Instant classique – 25 novembre 1910… 109 ans jour pour jour. À la fin du XIXe siècle, l’Institut synodal de Moscou relance la grande tradition de la musique de l’Église russe orthodoxe, au service de laquelle se mettent plusieurs compositeurs et chefs de chœur.

Tchaikovsky, passionné par le sujet, avait déjà composé une liturgie de Saint-Jean-Chrysostome en 1880. Trente ans plus tard, Sergueï Rachmaninov s’en inspire pour composer la sienne, demandant conseil sur le sujet à l’un des grands chefs de chœur de l’époque, Alexandre Kastalsky. Cette nouvelle liturgie est au croisement de la tradition et des nouvelles libertés d’écriture déjà proposées par Tchaïkovsky ou Taneiev, autre grand compositeur spécialiste des chœurs.

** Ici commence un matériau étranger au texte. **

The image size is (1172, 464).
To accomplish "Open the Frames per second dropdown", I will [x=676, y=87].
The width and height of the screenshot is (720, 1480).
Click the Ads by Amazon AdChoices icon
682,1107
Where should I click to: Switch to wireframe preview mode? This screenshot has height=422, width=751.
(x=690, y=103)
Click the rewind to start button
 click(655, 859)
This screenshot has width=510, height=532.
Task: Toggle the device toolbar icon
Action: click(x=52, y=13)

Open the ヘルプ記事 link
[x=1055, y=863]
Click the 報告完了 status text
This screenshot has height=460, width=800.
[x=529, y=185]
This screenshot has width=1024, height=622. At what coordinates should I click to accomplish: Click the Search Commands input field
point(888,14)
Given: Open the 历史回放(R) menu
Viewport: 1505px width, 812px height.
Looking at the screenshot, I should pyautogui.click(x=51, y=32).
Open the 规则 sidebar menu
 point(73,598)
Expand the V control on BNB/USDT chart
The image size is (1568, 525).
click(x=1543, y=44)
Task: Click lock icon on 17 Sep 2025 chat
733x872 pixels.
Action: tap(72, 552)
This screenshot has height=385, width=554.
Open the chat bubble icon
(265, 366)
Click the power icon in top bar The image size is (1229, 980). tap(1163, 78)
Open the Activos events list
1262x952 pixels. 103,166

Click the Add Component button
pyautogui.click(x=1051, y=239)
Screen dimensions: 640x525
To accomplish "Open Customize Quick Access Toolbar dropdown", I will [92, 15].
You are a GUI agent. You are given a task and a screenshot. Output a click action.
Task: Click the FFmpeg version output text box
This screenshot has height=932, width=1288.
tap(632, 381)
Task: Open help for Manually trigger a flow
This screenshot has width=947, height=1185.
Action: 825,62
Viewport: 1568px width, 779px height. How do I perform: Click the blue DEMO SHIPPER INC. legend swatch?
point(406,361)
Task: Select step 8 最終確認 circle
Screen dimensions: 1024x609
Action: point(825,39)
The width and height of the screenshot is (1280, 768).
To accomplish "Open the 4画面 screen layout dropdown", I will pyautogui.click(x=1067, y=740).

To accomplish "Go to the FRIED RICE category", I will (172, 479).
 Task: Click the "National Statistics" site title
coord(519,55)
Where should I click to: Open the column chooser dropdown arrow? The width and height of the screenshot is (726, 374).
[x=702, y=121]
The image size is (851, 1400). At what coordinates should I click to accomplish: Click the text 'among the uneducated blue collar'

Rachmaninov utilise le principe d’orchestration chorale, cette superposition des voix qui exploite toutes les nuances des timbres comme le ferait une orchestre, et réalise ainsi une œuvre qui peut tout à la fois constituer un concert ou un office, puisqu’elle est très fidèle au déroulement de ce dernier.

Le résultat est souvent saisissant, comme le montre et extrait, même pour l’indécrottable mécréant qui écrit ces lignes. La musique n’a fort heureusement pas de religion, mais elle a (souvent) une âme.

Cédric MANUEL



Un jour… une œuvre musicale !
Rubrique : « Le saviez-vous ? »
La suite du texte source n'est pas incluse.